Everything from the line that contains "Open Recurring donations page" through the last line below should be transcribed exactly, except the pictures.
___ Data provided ___
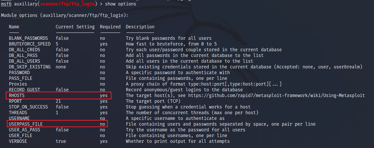Click the Required column header
The height and width of the screenshot is (148, 374).
click(110, 27)
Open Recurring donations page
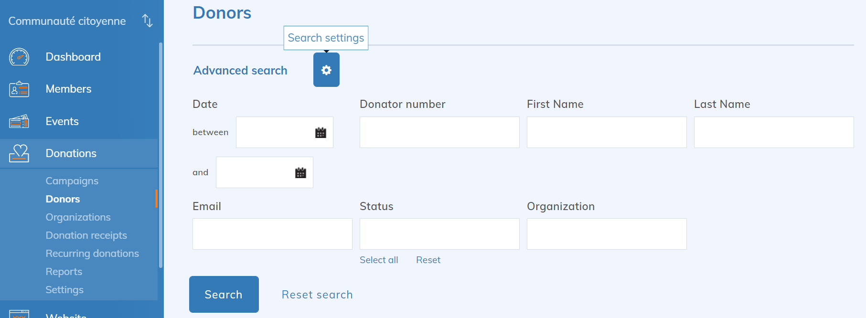866x318 pixels. 92,254
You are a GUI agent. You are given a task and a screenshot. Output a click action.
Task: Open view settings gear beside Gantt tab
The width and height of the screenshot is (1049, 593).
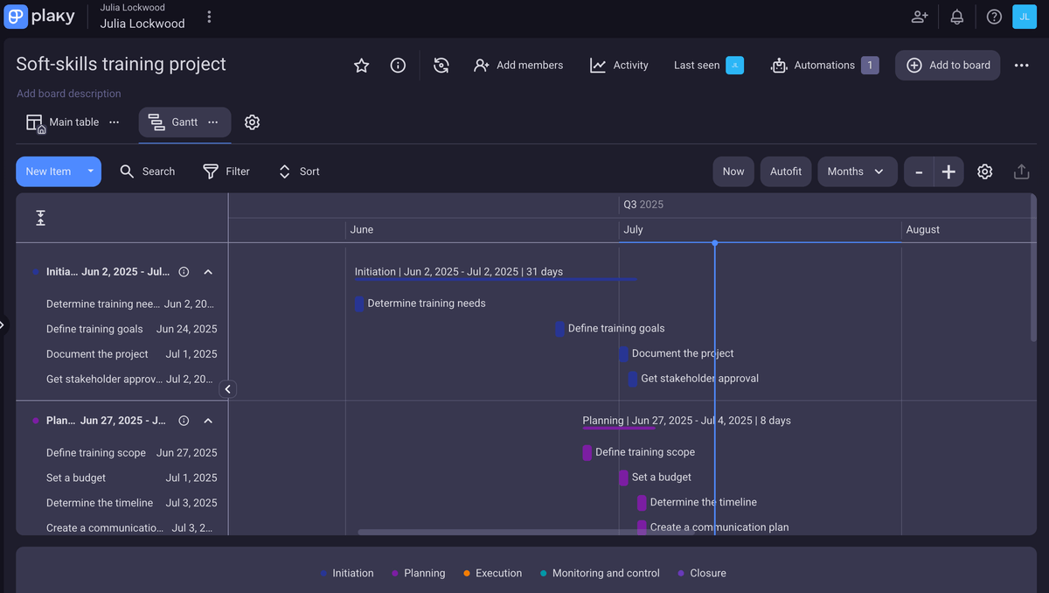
___
Reply to the exercise
Open Recurring donations page
866x318 pixels. 92,254
You are a GUI agent. You are given a task and a screenshot. Output a click action.
Task: Open view settings gear beside Gantt tab
The width and height of the screenshot is (1049, 593).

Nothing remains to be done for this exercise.